*** Begin section ***

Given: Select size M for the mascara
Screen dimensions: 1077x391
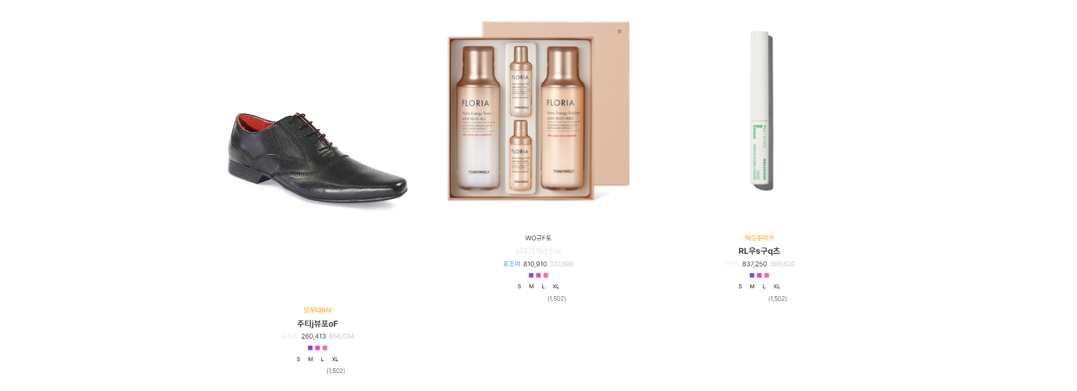Looking at the screenshot, I should click(x=752, y=287).
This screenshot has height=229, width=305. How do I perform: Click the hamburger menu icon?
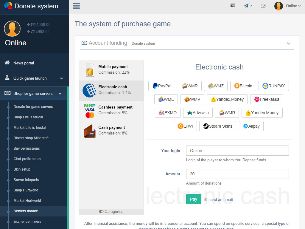(x=76, y=6)
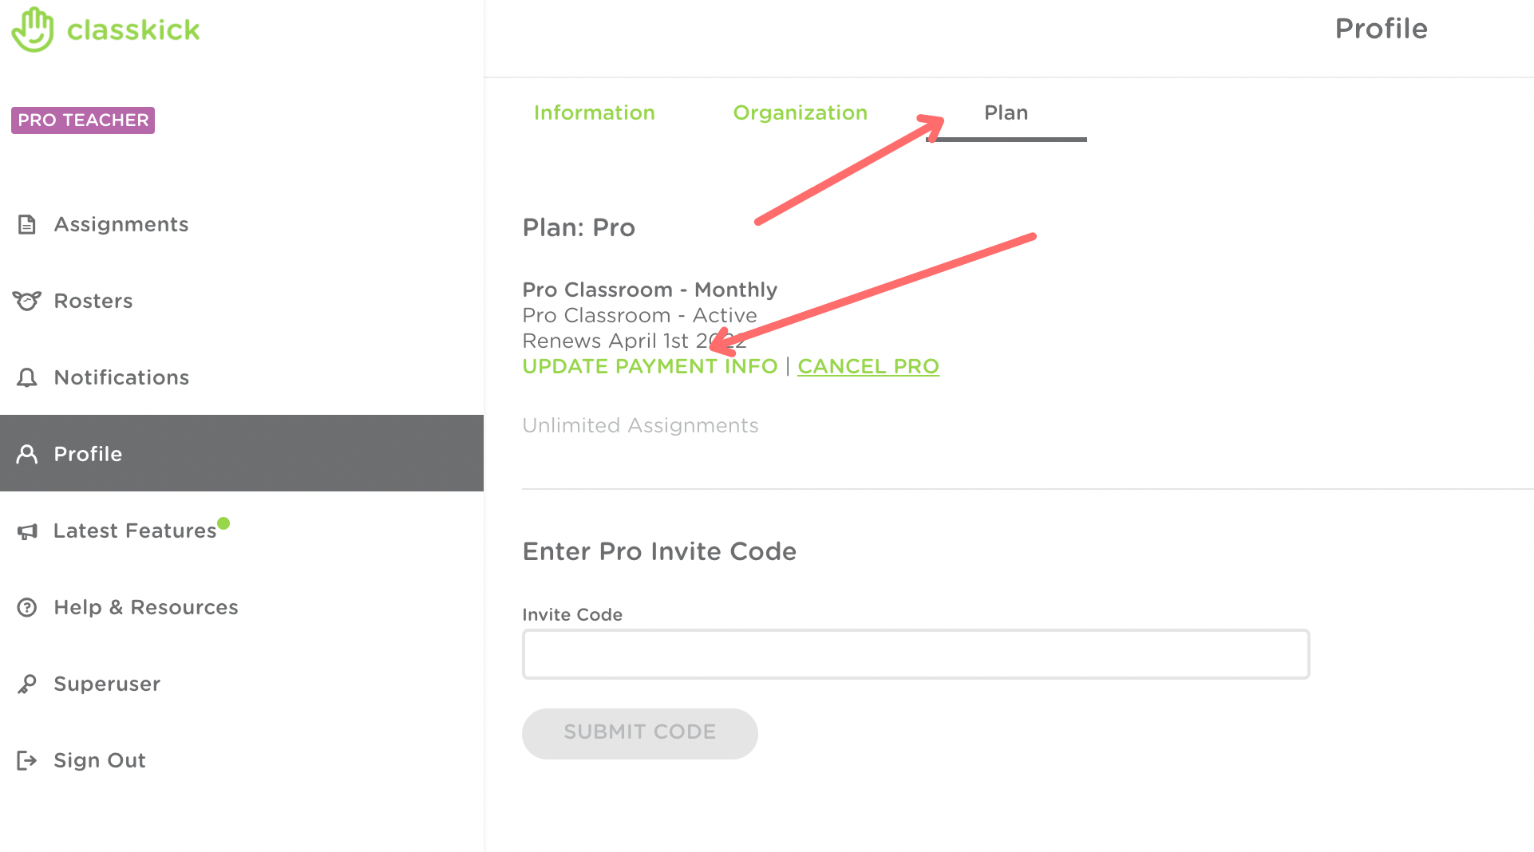The image size is (1534, 852).
Task: Click the Profile person icon
Action: point(27,454)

*** End section ***

■ What to work on: Wherever an image appears, omit it, and retype everything else in the entries exactly.

■ Written answer:
Given: Select size M for the mascara
Screen dimensions: 1077x391
Looking at the screenshot, I should click(x=752, y=287).
This screenshot has height=229, width=305. How do I perform: Click the hamburger menu icon?
(x=76, y=6)
The image size is (1534, 852).
Task: Click the Profile person icon
Action: point(27,454)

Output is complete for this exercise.